Terms that make them the Other--a problem that must be solved. The barrier to our happiness and prosperity. The rich are the problem but for whom everything would be good and peaceful. I also note that all the examples I've pointed to are with basically unsympathetic people. It's rather clever. Who's going to go out on a limb to defend rich people? Or, slimy Wall Street people.
Well, I think we all should.
I'm sure there are some crooks on Wall Street and some really nasty rich people. If they broke a law, they should be prosecuted. Period.

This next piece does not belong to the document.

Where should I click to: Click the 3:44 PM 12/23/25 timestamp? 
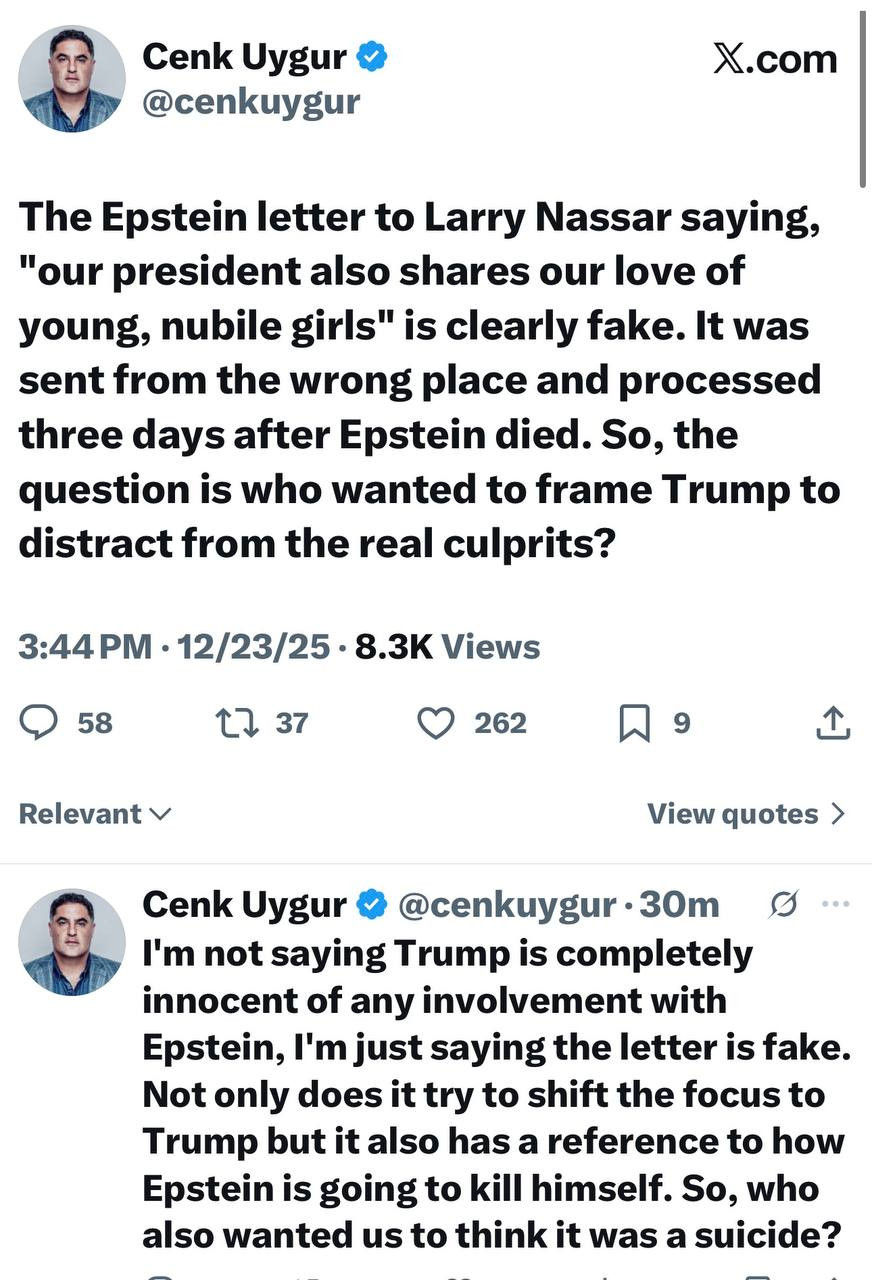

But do we really want to live in a society where we can prosecute people we don't like, people we disagree with, or people didn't commit a crime beyond being slimy? Do you want to live in a world where a group of people decide they don't like you or what you did and so call for you to go to jail or be killed just because they don't like you? Or because you were irresponsible? How about just stupid?
It's quite different to criticize a person for specifics. To say, "The President's proposal would have this result..." or "Speaker Boehner's policy actually causes this problem...." It's even different to criticize voluntary, specific groups. "Republicans's policy preferences are wrong because...." or "Democrats are incorrect when they assume ...." (I do think we ought to be specific, not general, and not hyperbolic. I hate it when people do that).
If we want to criticize the way that the government and some corporations work together--fine. That's specific. If we want to discuss the merits or demerits of different policies, legislation or philosophies--great. I love spirited discourse.
But when we stir up resentment toward people in vague, unsympathetic categories, we are playing with fire, I fear.
Revolutions are ugly things, generally. The American Revolution worked out pretty well for us. But the French, Russian, and Chinese (and other more recent, smaller) revolutions were ugly, ugly things that caused suffering far and wide, and ruined the lives of millions and millions of regular people.
Fires, once started, can spread quickly, and are difficult to put out. We live in difficult times and there's a great deal of dry timber in the body politic. I pray that all of us can consider what we say, and whether it's wise and good and helpful--and whether our comments will be sparks that could light a fire that none of us will really want.
I find that possibility chilling. God help us.